[Stored items]
◇ ◇ ◇ ◇ ◇

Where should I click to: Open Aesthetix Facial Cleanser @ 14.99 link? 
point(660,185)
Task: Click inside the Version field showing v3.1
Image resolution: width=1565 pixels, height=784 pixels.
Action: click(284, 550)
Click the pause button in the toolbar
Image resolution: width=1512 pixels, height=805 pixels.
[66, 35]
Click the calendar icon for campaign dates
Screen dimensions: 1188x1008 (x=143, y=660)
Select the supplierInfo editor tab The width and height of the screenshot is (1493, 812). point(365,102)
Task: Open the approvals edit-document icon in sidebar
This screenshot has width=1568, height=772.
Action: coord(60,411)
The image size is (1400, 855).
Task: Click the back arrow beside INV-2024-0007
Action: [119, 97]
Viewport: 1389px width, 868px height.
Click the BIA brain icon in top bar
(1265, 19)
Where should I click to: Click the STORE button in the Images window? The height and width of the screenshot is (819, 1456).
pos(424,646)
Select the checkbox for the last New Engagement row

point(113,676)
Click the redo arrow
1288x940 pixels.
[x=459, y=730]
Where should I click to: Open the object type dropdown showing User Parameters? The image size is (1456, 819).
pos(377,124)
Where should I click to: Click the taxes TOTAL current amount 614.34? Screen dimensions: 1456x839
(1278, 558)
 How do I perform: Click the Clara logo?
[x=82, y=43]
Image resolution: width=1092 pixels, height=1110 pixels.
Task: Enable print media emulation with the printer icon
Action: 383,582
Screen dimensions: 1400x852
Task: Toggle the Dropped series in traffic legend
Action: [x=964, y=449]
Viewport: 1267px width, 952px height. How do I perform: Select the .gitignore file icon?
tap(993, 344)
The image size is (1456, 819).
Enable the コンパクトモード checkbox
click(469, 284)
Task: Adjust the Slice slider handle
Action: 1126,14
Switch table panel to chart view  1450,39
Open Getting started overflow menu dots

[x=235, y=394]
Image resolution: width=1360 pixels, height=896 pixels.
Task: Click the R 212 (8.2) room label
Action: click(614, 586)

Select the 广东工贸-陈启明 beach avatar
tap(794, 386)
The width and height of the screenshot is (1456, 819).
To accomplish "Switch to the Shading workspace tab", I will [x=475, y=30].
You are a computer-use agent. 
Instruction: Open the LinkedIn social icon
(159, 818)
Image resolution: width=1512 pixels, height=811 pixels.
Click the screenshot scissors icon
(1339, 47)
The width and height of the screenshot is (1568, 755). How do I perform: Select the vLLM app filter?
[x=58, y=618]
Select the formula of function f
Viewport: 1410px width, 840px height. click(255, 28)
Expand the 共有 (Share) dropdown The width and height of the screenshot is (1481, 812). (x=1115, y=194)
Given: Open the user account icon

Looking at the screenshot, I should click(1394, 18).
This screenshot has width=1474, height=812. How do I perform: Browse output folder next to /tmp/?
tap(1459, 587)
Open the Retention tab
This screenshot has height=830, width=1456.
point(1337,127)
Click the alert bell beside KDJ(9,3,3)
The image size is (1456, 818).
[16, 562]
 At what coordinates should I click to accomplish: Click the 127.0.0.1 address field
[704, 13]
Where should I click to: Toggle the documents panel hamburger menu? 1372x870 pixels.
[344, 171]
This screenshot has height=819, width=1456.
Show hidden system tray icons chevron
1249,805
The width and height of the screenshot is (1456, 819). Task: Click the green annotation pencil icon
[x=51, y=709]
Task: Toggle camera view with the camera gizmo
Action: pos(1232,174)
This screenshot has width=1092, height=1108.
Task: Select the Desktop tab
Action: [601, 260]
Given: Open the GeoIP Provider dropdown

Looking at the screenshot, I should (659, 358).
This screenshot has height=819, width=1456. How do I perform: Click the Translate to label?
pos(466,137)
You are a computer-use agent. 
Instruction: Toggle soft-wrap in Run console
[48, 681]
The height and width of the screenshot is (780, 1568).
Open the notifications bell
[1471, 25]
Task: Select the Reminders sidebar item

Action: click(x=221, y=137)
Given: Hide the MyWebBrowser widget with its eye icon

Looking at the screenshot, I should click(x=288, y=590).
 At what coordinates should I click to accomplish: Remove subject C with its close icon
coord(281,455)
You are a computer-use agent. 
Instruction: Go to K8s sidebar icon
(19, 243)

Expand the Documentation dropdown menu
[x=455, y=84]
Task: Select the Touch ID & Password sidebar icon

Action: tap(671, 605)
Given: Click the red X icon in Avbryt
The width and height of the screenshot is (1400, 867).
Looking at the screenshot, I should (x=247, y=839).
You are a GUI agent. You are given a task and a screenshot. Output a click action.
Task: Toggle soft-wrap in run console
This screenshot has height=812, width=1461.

◇ ◇ ◇ ◇ ◇

Output the complete data verbatim.

Where should I click to: Open Aesthetix Facial Cleanser @ 14.99 link? 
point(660,185)
Task: Click inside the Version field showing v3.1
Image resolution: width=1565 pixels, height=784 pixels.
Action: click(284, 550)
Click the pause button in the toolbar
Image resolution: width=1512 pixels, height=805 pixels.
[66, 35]
Click the calendar icon for campaign dates
Screen dimensions: 1188x1008 (x=143, y=660)
Select the supplierInfo editor tab The width and height of the screenshot is (1493, 812). point(365,102)
Task: Open the approvals edit-document icon in sidebar
This screenshot has width=1568, height=772.
Action: coord(60,411)
The image size is (1400, 855).
Task: Click the back arrow beside INV-2024-0007
Action: [119, 97]
Viewport: 1389px width, 868px height.
Click the BIA brain icon in top bar
(1265, 19)
Where should I click to: Click the STORE button in the Images window? The height and width of the screenshot is (819, 1456).
pos(424,646)
Select the checkbox for the last New Engagement row

point(113,676)
Click the redo arrow
1288x940 pixels.
[x=459, y=730]
Where should I click to: Open the object type dropdown showing User Parameters? The image size is (1456, 819).
pos(377,124)
Where should I click to: Click the taxes TOTAL current amount 614.34? Screen dimensions: 1456x839
(1278, 558)
 How do I perform: Click the Clara logo?
[x=82, y=43]
Image resolution: width=1092 pixels, height=1110 pixels.
Task: Enable print media emulation with the printer icon
Action: 383,582
Screen dimensions: 1400x852
Task: Toggle the Dropped series in traffic legend
Action: [x=964, y=449]
Viewport: 1267px width, 952px height. How do I perform: Select the .gitignore file icon?
tap(993, 344)
The image size is (1456, 819).
Enable the コンパクトモード checkbox
click(469, 284)
Task: Adjust the Slice slider handle
Action: 1126,14
Switch table panel to chart view  1450,39
Open Getting started overflow menu dots

[x=235, y=394]
Image resolution: width=1360 pixels, height=896 pixels.
Task: Click the R 212 (8.2) room label
Action: click(614, 586)

Select the 广东工贸-陈启明 beach avatar
tap(794, 386)
The width and height of the screenshot is (1456, 819).
To accomplish "Switch to the Shading workspace tab", I will [x=475, y=30].
You are a computer-use agent. 
Instruction: Open the LinkedIn social icon
(159, 818)
Image resolution: width=1512 pixels, height=811 pixels.
Click the screenshot scissors icon
(1339, 47)
The width and height of the screenshot is (1568, 755). How do I perform: Select the vLLM app filter?
[x=58, y=618]
Select the formula of function f
Viewport: 1410px width, 840px height. click(255, 28)
Expand the 共有 (Share) dropdown The width and height of the screenshot is (1481, 812). (x=1115, y=194)
Given: Open the user account icon

Looking at the screenshot, I should click(1394, 18).
This screenshot has width=1474, height=812. How do I perform: Browse output folder next to /tmp/?
tap(1459, 587)
Open the Retention tab
This screenshot has height=830, width=1456.
point(1337,127)
Click the alert bell beside KDJ(9,3,3)
The image size is (1456, 818).
[16, 562]
 At what coordinates should I click to accomplish: Click the 127.0.0.1 address field
[704, 13]
Where should I click to: Toggle the documents panel hamburger menu? 1372x870 pixels.
[344, 171]
This screenshot has height=819, width=1456.
Show hidden system tray icons chevron
1249,805
The width and height of the screenshot is (1456, 819). Task: Click the green annotation pencil icon
[x=51, y=709]
Task: Toggle camera view with the camera gizmo
Action: pos(1232,174)
This screenshot has width=1092, height=1108.
Task: Select the Desktop tab
Action: [601, 260]
Given: Open the GeoIP Provider dropdown

Looking at the screenshot, I should (659, 358).
This screenshot has height=819, width=1456. How do I perform: Click the Translate to label?
pos(466,137)
You are a computer-use agent. 
Instruction: Toggle soft-wrap in Run console
[48, 681]
The height and width of the screenshot is (780, 1568).
Open the notifications bell
[1471, 25]
Task: Select the Reminders sidebar item

Action: click(x=221, y=137)
Given: Hide the MyWebBrowser widget with its eye icon

Looking at the screenshot, I should click(x=288, y=590).
 At what coordinates should I click to accomplish: Remove subject C with its close icon
coord(281,455)
You are a computer-use agent. 
Instruction: Go to K8s sidebar icon
(19, 243)

Expand the Documentation dropdown menu
[x=455, y=84]
Task: Select the Touch ID & Password sidebar icon

Action: tap(671, 605)
Given: Click the red X icon in Avbryt
The width and height of the screenshot is (1400, 867).
Looking at the screenshot, I should (x=247, y=839).
You are a GUI agent. You are given a task and a screenshot. Output a click action.
Task: Toggle soft-wrap in run console
This screenshot has height=812, width=1461.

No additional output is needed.